Moink in the Wild: Lamb Chops with Goat Cheese Polenta

Lamb Chops with Goat Cheese Polenta is a delicious recipe for entertaining. Marinate the chops for up to a day ahead and serve them over delicious goat cheese polenta for a special rustic dinner party.

Lamb chops


  • 6 Moink lamb chops (mine were 2 inches thick)
  • 1/2 cup low sodium soy sauce
  • 1/2 cup cider vinegar
  • 3 cloves garlic, minced
  • 3 Tablespoons honey
  • 2 teaspoons ground ginger
  • 2 teaspoons dry rosemary
  • 1/4 teaspoon dry mustard
  • 1/4 teaspoon pepper

Goat Cheese Polenta

  • 6 cups low sodium chicken broth
  • 2 cups polenta
  • 6 ounces goat cheese, sliced into 1-inch pieces
  • 2 Tablespoons butter
  • 1 teaspoons chopped fresh rosemary
  • 1/2 teaspoon salt
  • 1/4 teaspoon pepper


Lamb chops



For Lamb Chops:

  1. In a medium bowl, whisk together soy sauce and remaining ingredients.
  2. Place chops in a large zip lock bag and pour marinade over chops. Seal bag securely and massage marinade into meat.
  3. Refrigerate at least 8 hours or over night.
  4. Preheat oven to 350 degrees.
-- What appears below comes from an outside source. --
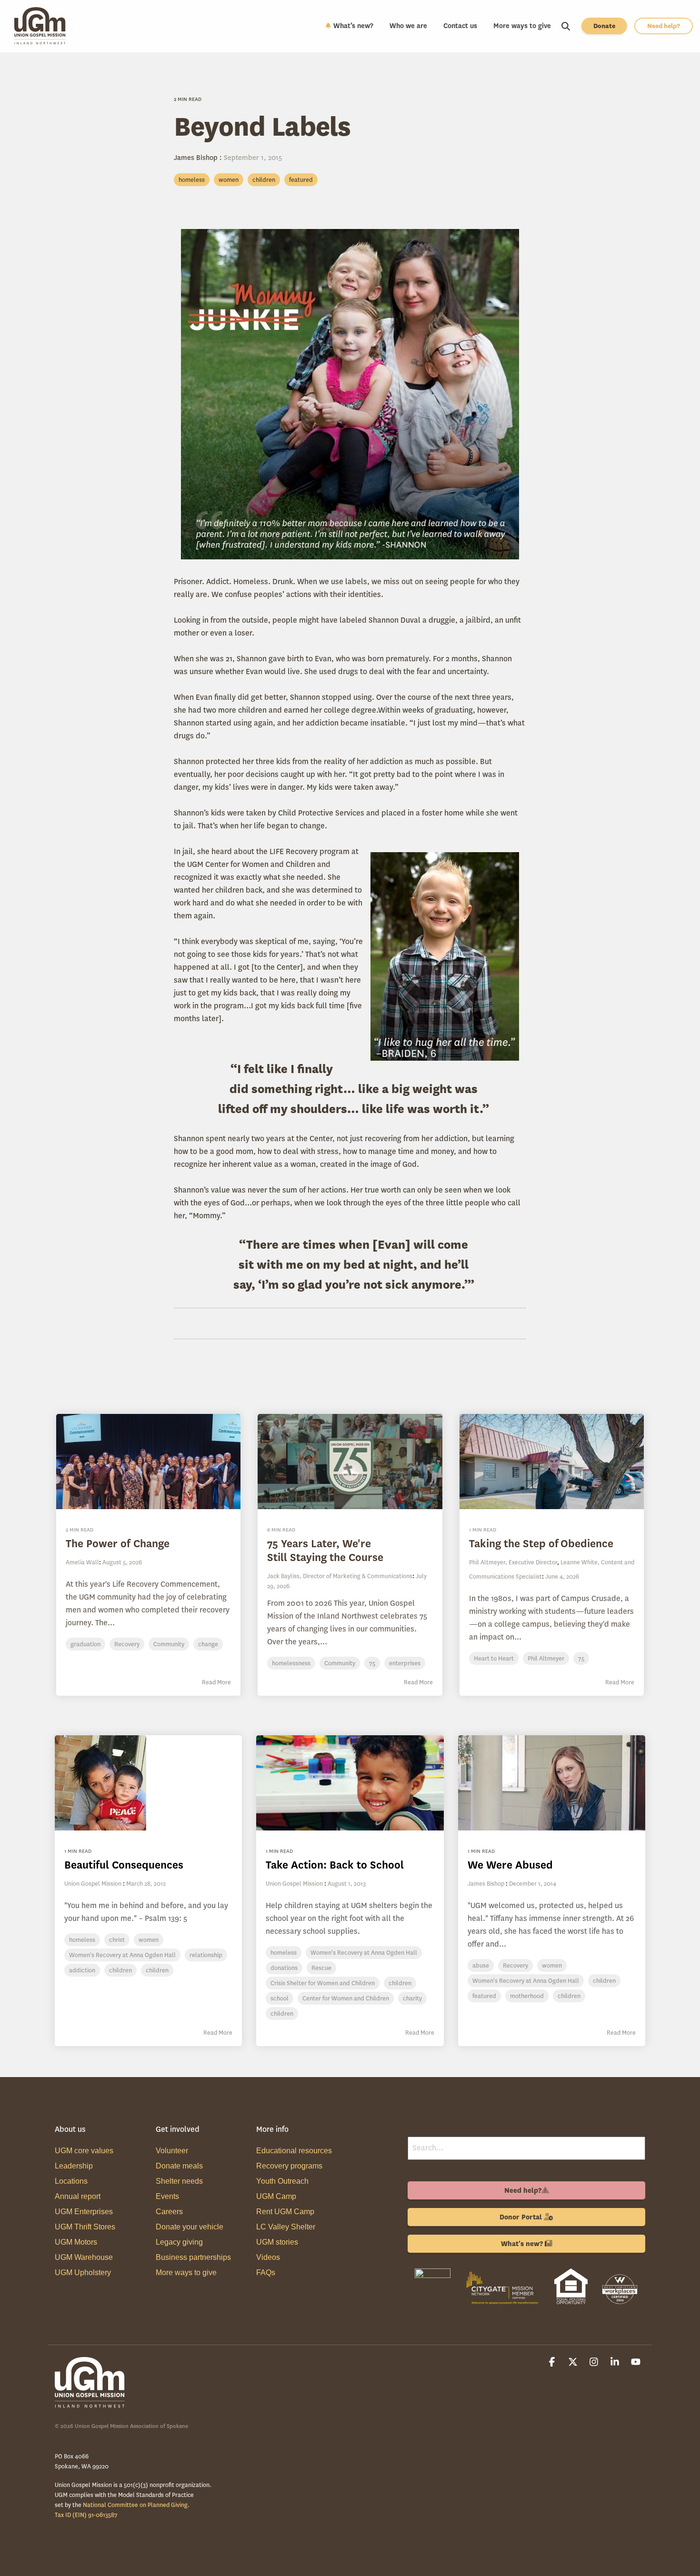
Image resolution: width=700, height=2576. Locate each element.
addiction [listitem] (82, 1970)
Heat 2 tablespoons of cooking oil in an iron skillet over medium high heat.
  5. Add chops and sear for 1 1/2 minutes on each side. Remove skillet and place in the oven.
  6. Cook lamb chops for 5 minutes; turn over and cook for another 5 minutes for medium-rare.

For Polenta:

  1. Bring chicken broth to a boil in a large pot over high heat. Whisk in the polenta in a steady stream, then DECREASE HEAT TO MEDIUM.
  2. Cook polenta while stirring with a wooden spoon. Continue stirring for 10 minutes so polenta doesn’t stick to the bottom of the saucepan.
  3. Add the cheese and rosemary and stir for about 2 minutes or until cheese is almost fully melted. Stir in the butter until melted, and season with salt and pepper. Serve immediately with lamb chops on top.